Litopenaeus vannamei BMAL1 Is a Critical Mediator Regulating the Expression of Glucose Transporters and Can Be Suppressed by Constant Darkness.

Abstract

Simple SummaryGrowing evidence has indicated that glucose absorption exhibits profound circadian rhythmicity, mediated entirely by glucose transporters. We observed that the daily profile of BMAL1, GLUT1 and SGLT1 expression was also synchronized in the intestine and the hepatopancreas of Litopenaeus vannamei. Our result identified for the first time that BMAL1 is a critical mediator regulating the expression of glucose transporters, which could be suppressed by constant darkness in L. vannamei.Aryl hydrocarbon receptor nuclear translocator-like protein 1 (BMAL1) is a core circadian transcription factor that controls the 24-h cycle of physiological processes. In shrimp, the role of BMAL1 in the regulating glucose metabolism remains unclear. Firstly, we observed that the daily profile of BMAL1, GLUT1 and SGLT1 expression were synchronized in the intestine and the hepatopancreas of Litopenaeus vannamei.
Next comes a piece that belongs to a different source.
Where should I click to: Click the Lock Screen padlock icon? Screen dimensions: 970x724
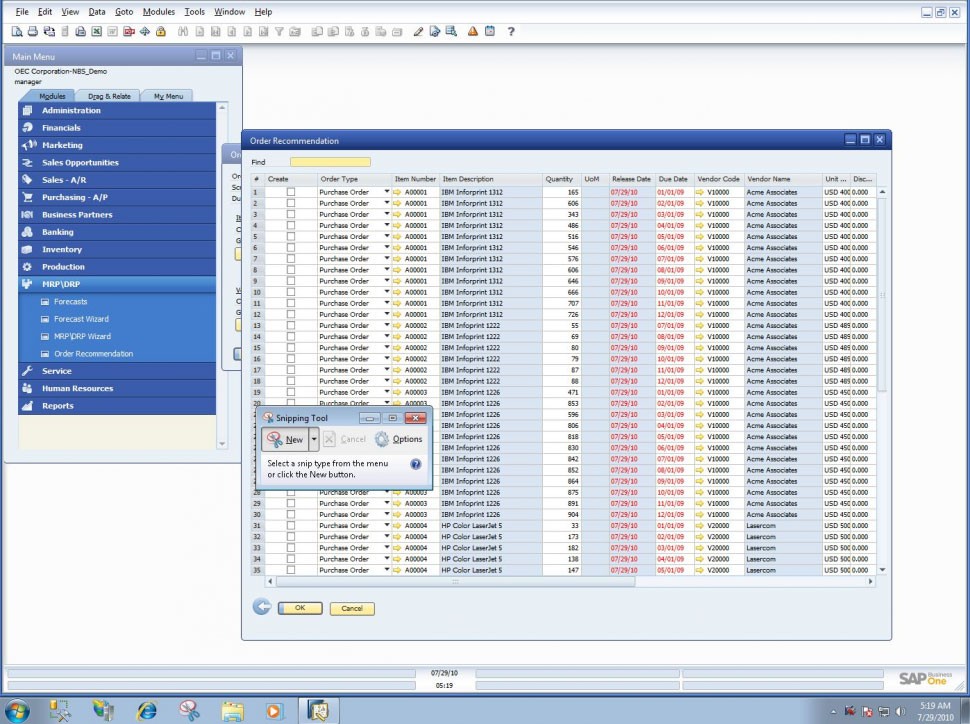tap(160, 31)
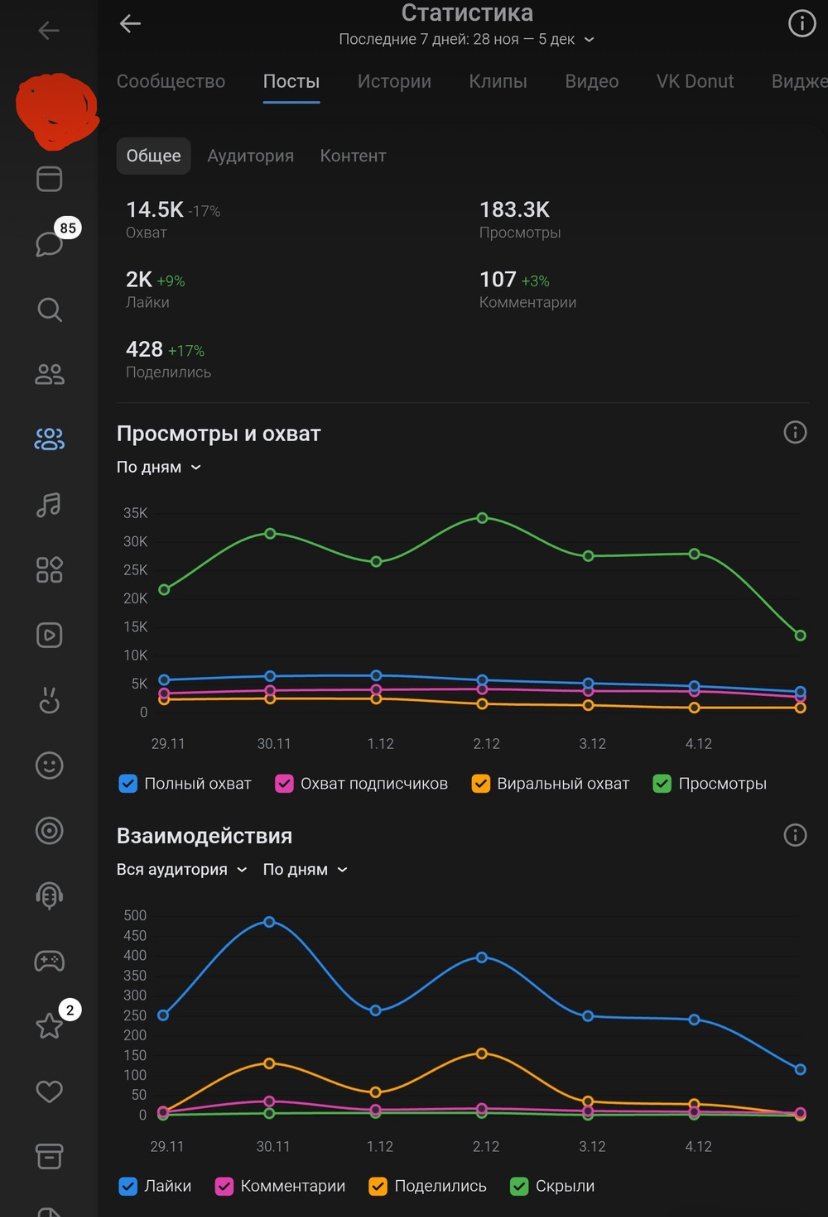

Then we examined the effects of BMAL1 on the gene expression of glucose transporter type 1 (SGLT1) and sodium-glucose cotransporter 1 (GLUT1) in vivo and in vitro. BMAL1 in L. vannamei shares 70.91–96.35% of sequence identities with other shrimp species and possesses the conserved helix-loop-helix domain and polyadenylation site domain. The in vitro dual-luciferase reporter assay and in vivo RNA interference experiment demonstrated that BMAL1 exerted a positive regulation effect on the expression of glucose transporters in L. vannamei. Moreover, we conducted an eight-week treatment to investigate whether light/dark cycle change would influence growth performance, and gene expression of BMAL1, GLUT1 and SGLT1 in L. vannamei. Our result showed that compared with natural light treatment, constant darkness (24-h darkness) significantly decreased (p < 0.05) serum glucose concentration, and suppressed (p < 0.05) the gene expression of BMAL1, GLUT1 and SGLT1 in the hepatopancreas and the intestine. Growth performance and survival rate were also decreased (p < 0.05) by constant darkness treatment. Our result identified BMAL1 as a critical mediator regulating the expression of glucose transporters, which could be suppressed by constant darkness in L. vannamei. It would be quite interesting to explore the mechanism of dark/light cycles on glucose transport and metabolism in L. vannamei, which might provide a feeding strategy for improving carbohydrate utilization in the future.